(PASSAGE DU TEXTE)
####

Trente Trente : journal d’une déambulation artistique

Découvertes étonnantes lors d’un parcours artistique à Bordeaux.

15 ans que les rencontres Trente Trente apprivoisent la culture locale grâce à des parcours et performances scéniques courtes pour piquer au vif le public de Nouvelle Aquitaine. La programmation éclectique (théâtre, cirque, danse, musique, chant…) propose de s’immerger dans un univers original et novateur grâce à des artistes locaux, nationaux et internationaux lors de parcours combinant plusieurs spectacles dans des lieux différents.

À Bordeaux, le 26 Janvier 2018.

18h17
Me voici arrivée devant la Halle des Chartrons, premier lieu où je vais pouvoir apprécier la proposition théâtrale « On prend le ciel et on le coud à la terre » par (&) So Weiter (Yann Allegret et Yann Féry). J’entre et prends la température du lieu : une salle quasi comble et un public plus tout jeune mais un enfant et un groupe de 5 adolescents sont assis là. La scénographie, épurée, se compose d’un bouquet de fleurs suspendu en hauteur, d’instruments de musique posés au sol et d’un simple bureau agrémenté d’une chaise.

18h35
En attendant les retardataires, le comédien et le musicien font les 100 pas avant de pouvoir commencer leur pièce qui durera 35 minutes.

18h42
Après un silence troublant, le comédien entame sa tirade et le spectacle commence.

Photo P. Planchenault

« On prend le ciel et on le coud à la terre » est une pièce mélancolique avec des textes moroses portés par des compositions musicales en live. L’association mots et musiques permet d’entrer dans un univers nouveau nous emmenant dans un voyage sentimental plutôt agréable malgré des textes parfois pas très convaincants.  Le choix du lieu était vraiment intéressant à mes yeux car, la Halle des Chartrons disposant d’une multitude de portes vitrées, nous pouvions admirer en transparence les scènes de vie de la place du marché du quariter. Le comédien a d’ailleurs réussi à réaliser un jeu d’improvisation discret lors d’une tirade associée à un élément extérieur. Le fait d’avoir pu profiter sur les mêmes plans de la musique, des textes et des scènes extérieures à la pièce m’ont permis d’ouvrir mes sens : j’ai été plutôt conquise par ce premier spectacle qui m’a fait voyager.

####

(BLOC DE DONNÉES)
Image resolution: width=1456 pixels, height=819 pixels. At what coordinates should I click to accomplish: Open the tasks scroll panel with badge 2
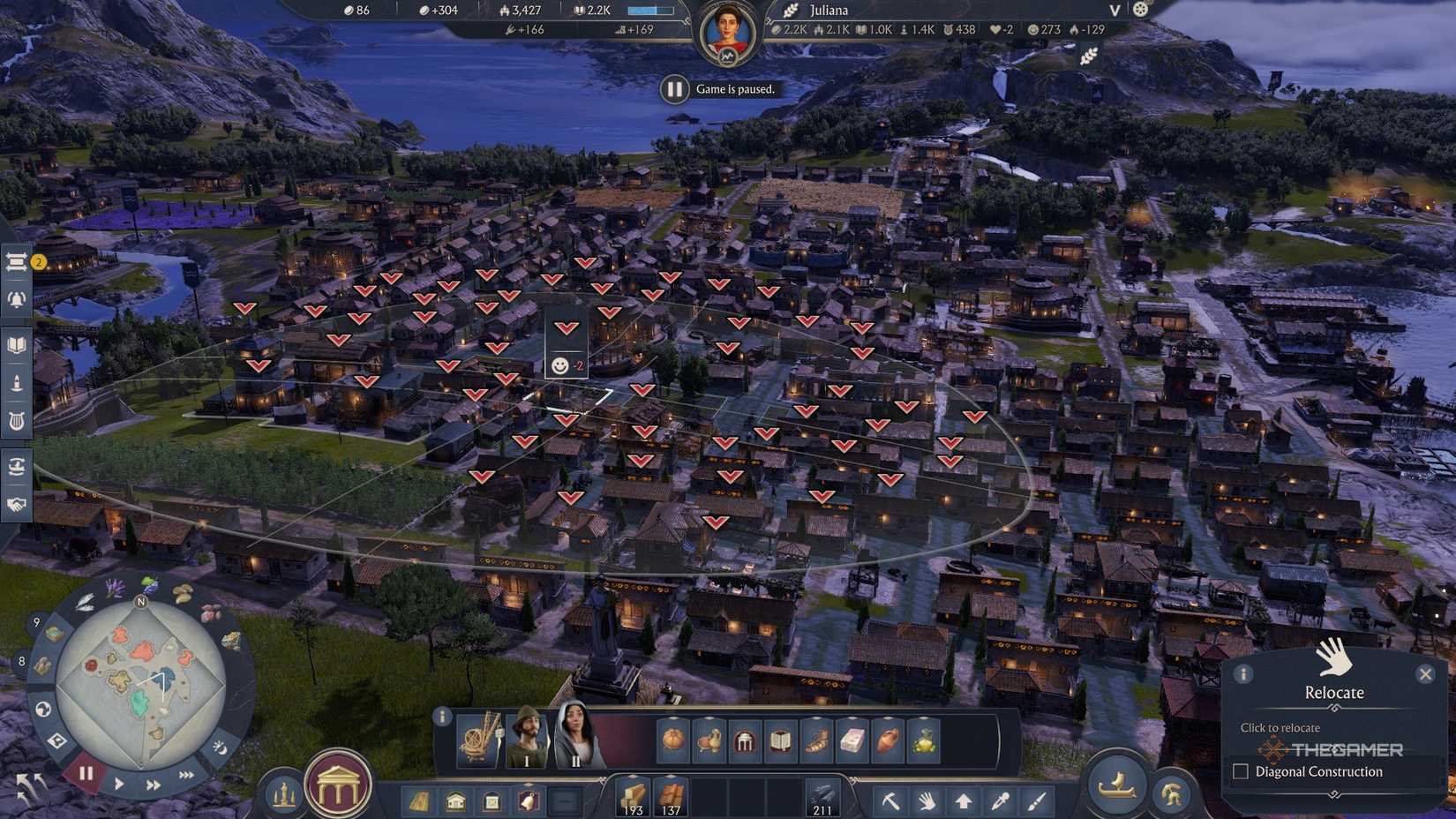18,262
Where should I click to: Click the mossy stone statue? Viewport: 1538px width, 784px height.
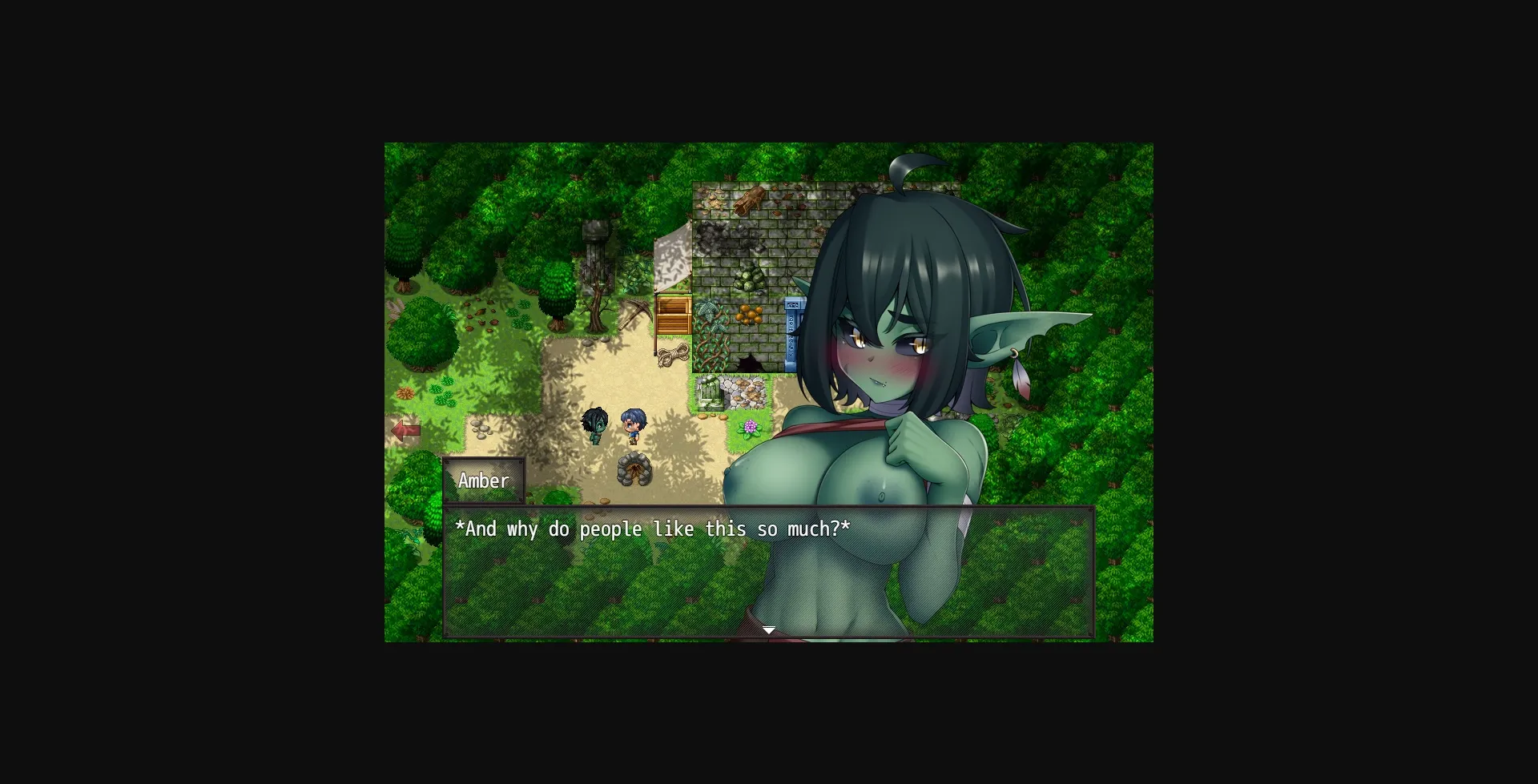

####

(CONSIGNES)
• 1. Recopiez le passage du texte sur Trente Trente en commençant aux mots « À Bordeaux, le 26 » et en vous arrêtant après « le spectacle commence. ».
• 2. Répondez à ces questions sur le texte sur Trente Trente :
(a) Depuis combien d'années les rencontres Trente Trente existent-elles ?
(b) Combien de minutes doit durer la pièce jouée à la Halle des Chartrons ?
(c) Combien d'adolescents sont assis dans la salle ?
• 3. Résumez le texte sur Trente Trente en deux phrases.

(RÉPONSES DANS L'ORDRE)
• 1.
À Bordeaux, le 26 Janvier 2018.

18h17
Me voici arrivée devant la Halle des Chartrons, premier lieu où je vais pouvoir apprécier la proposition théâtrale « On prend le ciel et on le coud à la terre » par (&) So Weiter (Yann Allegret et Yann Féry). J’entre et prends la température du lieu : une salle quasi comble et un public plus tout jeune mais un enfant et un groupe de 5 adolescents sont assis là. La scénographie, épurée, se compose d’un bouquet de fleurs suspendu en hauteur, d’instruments de musique posés au sol et d’un simple bureau agrémenté d’une chaise.

18h35
En attendant les retardataires, le comédien et le musicien font les 100 pas avant de pouvoir commencer leur pièce qui durera 35 minutes.

18h42
Après un silence troublant, le comédien entame sa tirade et le spectacle commence.

• 2.
(a) 15 ans.
(b) 35 minutes.
(c) 5.

• 3. Depuis 15 ans, les rencontres Trente Trente proposent au public de Nouvelle Aquitaine des parcours de spectacles courts et éclectiques dans différents lieux. À Bordeaux, le 26 janvier 2018, l'autrice assiste à la Halle des Chartrons à « On prend le ciel et on le coud à la terre », une pièce mélancolique portée par de la musique en live, et se dit plutôt conquise malgré des textes parfois peu convaincants.